Points for discussion

  • Does the name cmp_scalar make sense? To me it kind of does, but I see no precedent with calling stuff "scalars" in the stdlib. I wonder if there are better alternatives.
  • Ord vs PartialOrd? With contains, PartialOrd makes sense, but with a proper ordering returned by this API, I think that Ord is the only sensible choice.
  • The method currently takes the scalar by copy. It might make sense to take it by reference to support textual ranges? That worsens the ergonomics for numbers though.
  • Does it make sense to make it more generic (to support &str vs String comparisons, for example)? That might worsen the ergonomics because it makes type inference harder.

golddranks avatar Sep 27 '22 05:09 golddranks

Hey! It looks like you've submitted a new PR for the library teams!

If this PR contains changes to any rust-lang/rust public library APIs then please comment with @rustbot label +T-libs-api -T-libs to tag it appropriately. If this PR contains changes to any unstable APIs please edit the PR description to add a link to the relevant API Change Proposal or create one if you haven't already. If you're unsure where your change falls no worries, just leave it as is and the reviewer will take a look and make a decision to forward on if necessary.

Examples of T-libs-api changes:

  • Stabilizing library features
  • Introducing insta-stable changes such as new implementations of existing stable traits on existing stable types
  • Introducing new or changing existing unstable library APIs (excluding permanently unstable features / features without a tracking issue)
  • Changing public documentation in ways that create new stability guarantees
  • Changing observable runtime behavior of library APIs

rustbot avatar Sep 27 '22 05:09 rustbot

r? @thomcc

(rust-highfive has picked a reviewer for you, use r? to override)

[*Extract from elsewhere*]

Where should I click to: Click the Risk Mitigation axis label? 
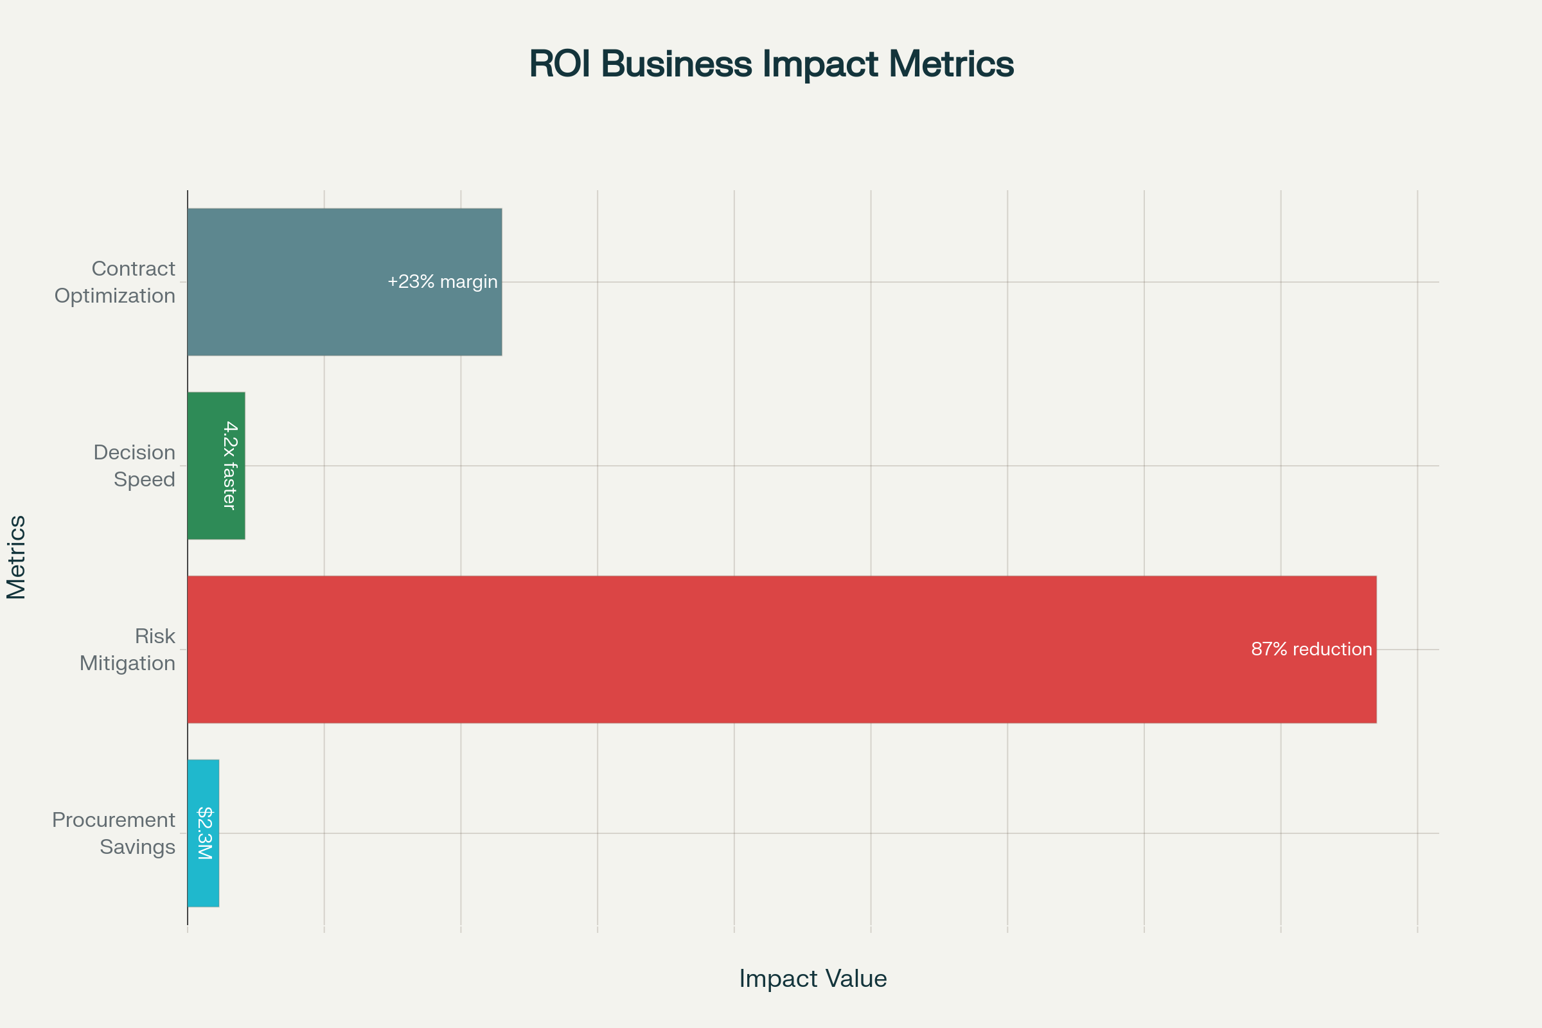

rust-highfive avatar Sep 27 '22 05:09 rust-highfive

Note: I'm not entirely sure what procedures adding new APIs require these days, but I have the impression that an RFC isn't require for simple and straightforward cases.

An ACP (API change proposal) is required. See https://std-dev-guide.rust-lang.org/feature-lifecycle/api-change-proposals.html.

@rustbot label +T-libs-api -T-libs +S-waiting-on-ACP

thomcc avatar Sep 27 '22 05:09 thomcc

Oh, there was the "API change proposal" thing. Thanks for the pointer. I'll send one later this week!

golddranks avatar Sep 27 '22 05:09 golddranks

I mentioned this in the ACP, but apparently PartialOrd supports having a different type for the RHS operand, which means that this functionality could be plausibly implemented as a PartialOrd impl. I checked only Ord before, and that requires the operands to be of the same type, so I didn't notice the added flexibility of PartialOrd before.

golddranks avatar Sep 29 '22 12:09 golddranks

:umbrella: The latest upstream changes (presumably #102632) made this pull request unmergeable. Please resolve the merge conflicts.

bors avatar Oct 04 '22 00:10 bors

I'm going to be away for a few months, so I'm rerolling my PRs so that folks don't have to wait for me. Sorry/thanks.